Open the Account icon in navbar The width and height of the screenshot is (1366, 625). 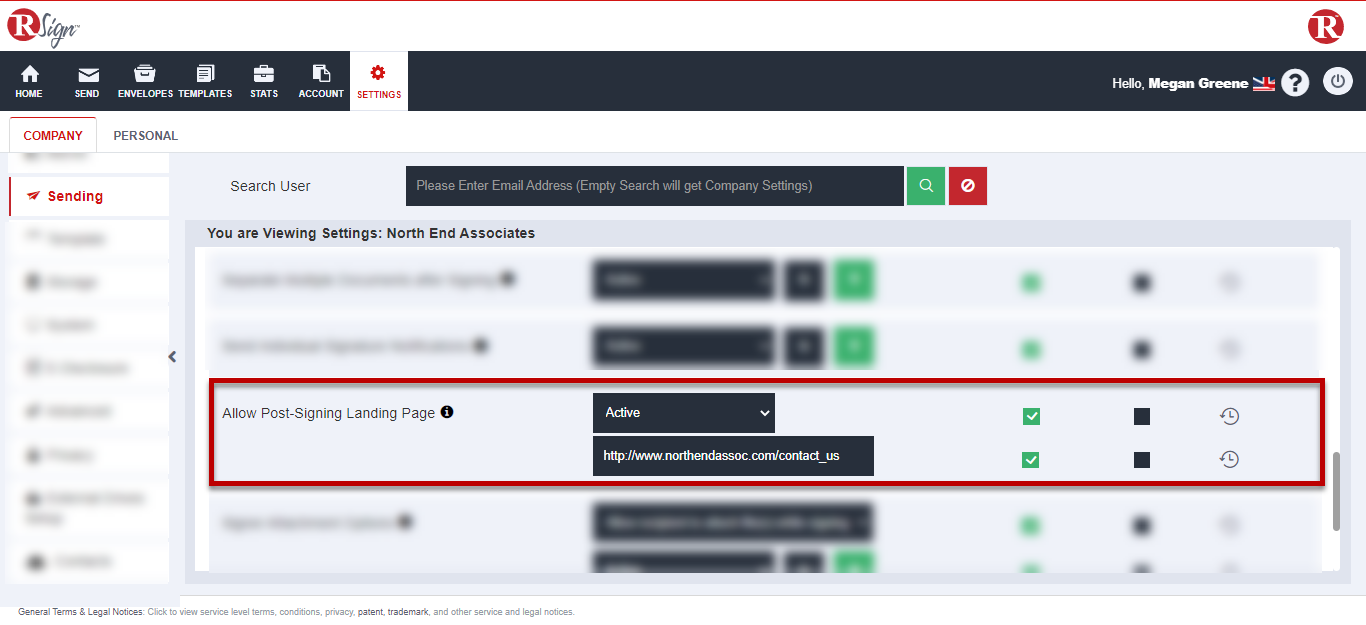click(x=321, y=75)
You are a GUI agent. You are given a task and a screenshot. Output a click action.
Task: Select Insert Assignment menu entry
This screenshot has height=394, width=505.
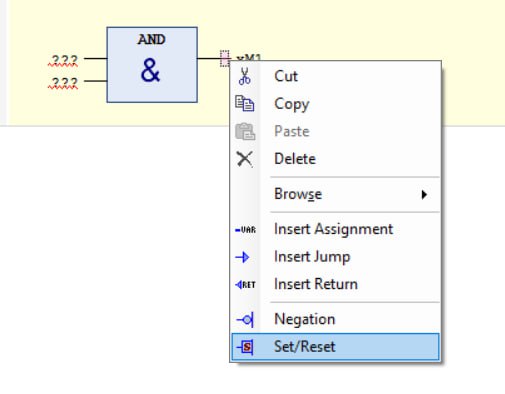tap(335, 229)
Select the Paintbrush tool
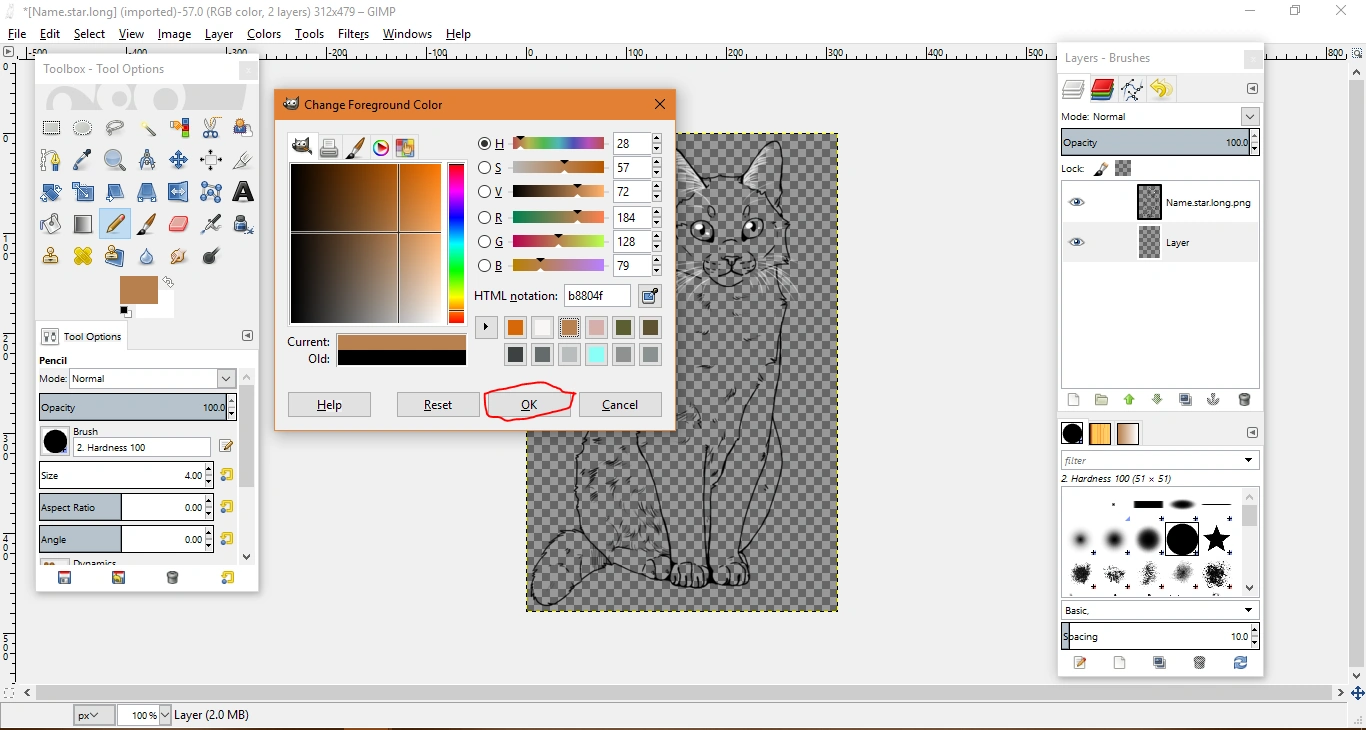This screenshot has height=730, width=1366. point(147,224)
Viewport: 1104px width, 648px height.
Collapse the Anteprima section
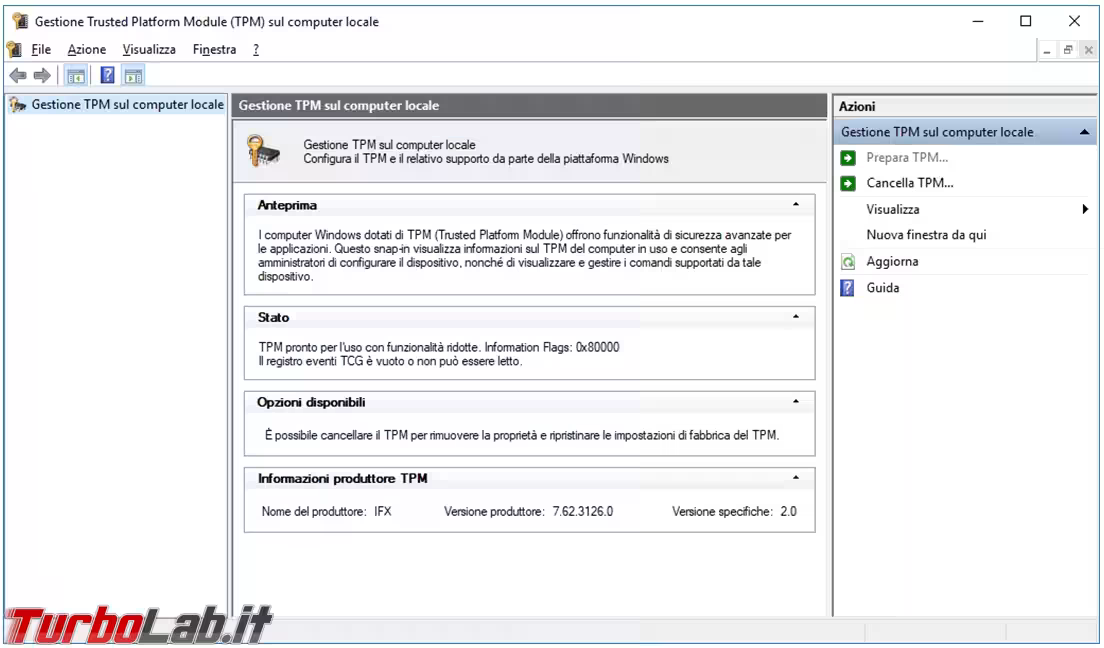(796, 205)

__________________________________________________

Within the listing above, write out the stretch from the line with "Task: Select Insert Assignment menu entry" through the line with "Viewport: 1104px width, 648px height." exactly. Any pictures are to be left out.

Task: Select Insert Assignment menu entry
This screenshot has height=394, width=505.
tap(335, 229)
Select the Paintbrush tool
This screenshot has height=730, width=1366. point(147,224)
Viewport: 1104px width, 648px height.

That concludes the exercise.